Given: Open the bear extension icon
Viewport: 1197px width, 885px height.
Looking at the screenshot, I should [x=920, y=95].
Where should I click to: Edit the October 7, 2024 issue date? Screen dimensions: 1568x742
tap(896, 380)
==
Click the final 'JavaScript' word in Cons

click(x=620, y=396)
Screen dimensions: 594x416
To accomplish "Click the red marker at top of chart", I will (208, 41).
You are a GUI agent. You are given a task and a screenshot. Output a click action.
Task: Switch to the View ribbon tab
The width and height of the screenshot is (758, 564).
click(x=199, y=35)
* * *
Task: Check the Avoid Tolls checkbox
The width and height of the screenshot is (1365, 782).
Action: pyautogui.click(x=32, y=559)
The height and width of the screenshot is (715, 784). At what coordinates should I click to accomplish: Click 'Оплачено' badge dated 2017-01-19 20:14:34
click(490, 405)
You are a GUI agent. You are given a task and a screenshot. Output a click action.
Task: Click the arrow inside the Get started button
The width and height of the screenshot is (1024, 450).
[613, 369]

▶ [WHAT YOU WILL DO] From the records above, give again exactly the lines running from the line with "The width and height of the screenshot is (1365, 782)." to the line with "Task: Click the", inclusive.

▶ [RESULT FOR THIS EXERCISE]
The width and height of the screenshot is (1365, 782).
Action: pyautogui.click(x=32, y=559)
The height and width of the screenshot is (715, 784). At what coordinates should I click to accomplish: Click 'Оплачено' badge dated 2017-01-19 20:14:34
click(490, 405)
You are a GUI agent. You are given a task and a screenshot. Output a click action.
Task: Click the arrow inside the Get started button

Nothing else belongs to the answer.